TASK BRIEF →
Copy the listing below word for word, keeping every line unchanged.

MATERIAL TO PROCESS →

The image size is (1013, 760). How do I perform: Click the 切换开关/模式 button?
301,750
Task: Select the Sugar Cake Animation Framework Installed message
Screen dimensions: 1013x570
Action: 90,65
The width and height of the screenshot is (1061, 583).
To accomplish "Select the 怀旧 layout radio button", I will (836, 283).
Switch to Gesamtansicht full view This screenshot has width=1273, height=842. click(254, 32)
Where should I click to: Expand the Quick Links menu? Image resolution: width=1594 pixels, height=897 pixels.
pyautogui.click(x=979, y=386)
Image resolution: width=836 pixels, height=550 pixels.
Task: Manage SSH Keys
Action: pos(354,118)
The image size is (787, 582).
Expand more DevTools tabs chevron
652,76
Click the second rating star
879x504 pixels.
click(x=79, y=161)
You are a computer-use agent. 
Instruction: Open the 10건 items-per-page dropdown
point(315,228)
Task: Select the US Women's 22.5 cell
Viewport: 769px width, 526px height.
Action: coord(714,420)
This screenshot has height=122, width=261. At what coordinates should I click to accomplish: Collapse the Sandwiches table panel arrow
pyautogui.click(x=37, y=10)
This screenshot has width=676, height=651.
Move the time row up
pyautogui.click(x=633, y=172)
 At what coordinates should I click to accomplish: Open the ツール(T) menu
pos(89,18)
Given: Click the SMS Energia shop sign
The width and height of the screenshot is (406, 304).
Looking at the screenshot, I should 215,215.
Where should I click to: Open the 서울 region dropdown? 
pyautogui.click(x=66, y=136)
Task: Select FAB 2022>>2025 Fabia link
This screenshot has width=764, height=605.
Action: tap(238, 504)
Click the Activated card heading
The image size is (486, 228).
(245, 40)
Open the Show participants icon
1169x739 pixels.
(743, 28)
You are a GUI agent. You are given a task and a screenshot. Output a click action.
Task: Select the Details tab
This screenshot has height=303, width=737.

ANSWER IN FULL →
The image size is (1013, 760). How do I perform: Click the 切换开关/模式 button?
301,750
Task: Select the Sugar Cake Animation Framework Installed message
Screen dimensions: 1013x570
Action: 90,65
The width and height of the screenshot is (1061, 583).
To accomplish "Select the 怀旧 layout radio button", I will (836, 283).
Switch to Gesamtansicht full view This screenshot has width=1273, height=842. click(254, 32)
Where should I click to: Expand the Quick Links menu? Image resolution: width=1594 pixels, height=897 pixels.
pyautogui.click(x=979, y=386)
Image resolution: width=836 pixels, height=550 pixels.
Task: Manage SSH Keys
Action: pos(354,118)
The image size is (787, 582).
Expand more DevTools tabs chevron
652,76
Click the second rating star
879x504 pixels.
click(x=79, y=161)
You are a computer-use agent. 
Instruction: Open the 10건 items-per-page dropdown
point(315,228)
Task: Select the US Women's 22.5 cell
Viewport: 769px width, 526px height.
Action: coord(714,420)
This screenshot has height=122, width=261. At what coordinates should I click to accomplish: Collapse the Sandwiches table panel arrow
pyautogui.click(x=37, y=10)
This screenshot has width=676, height=651.
Move the time row up
pyautogui.click(x=633, y=172)
 At what coordinates should I click to accomplish: Open the ツール(T) menu
pos(89,18)
Given: Click the SMS Energia shop sign
The width and height of the screenshot is (406, 304).
Looking at the screenshot, I should 215,215.
Where should I click to: Open the 서울 region dropdown? 
pyautogui.click(x=66, y=136)
Task: Select FAB 2022>>2025 Fabia link
This screenshot has width=764, height=605.
Action: tap(238, 504)
Click the Activated card heading
The image size is (486, 228).
(245, 40)
Open the Show participants icon
1169x739 pixels.
(743, 28)
You are a GUI agent. You are given a task and a screenshot. Output a click action.
Task: Select the Details tab
This screenshot has height=303, width=737.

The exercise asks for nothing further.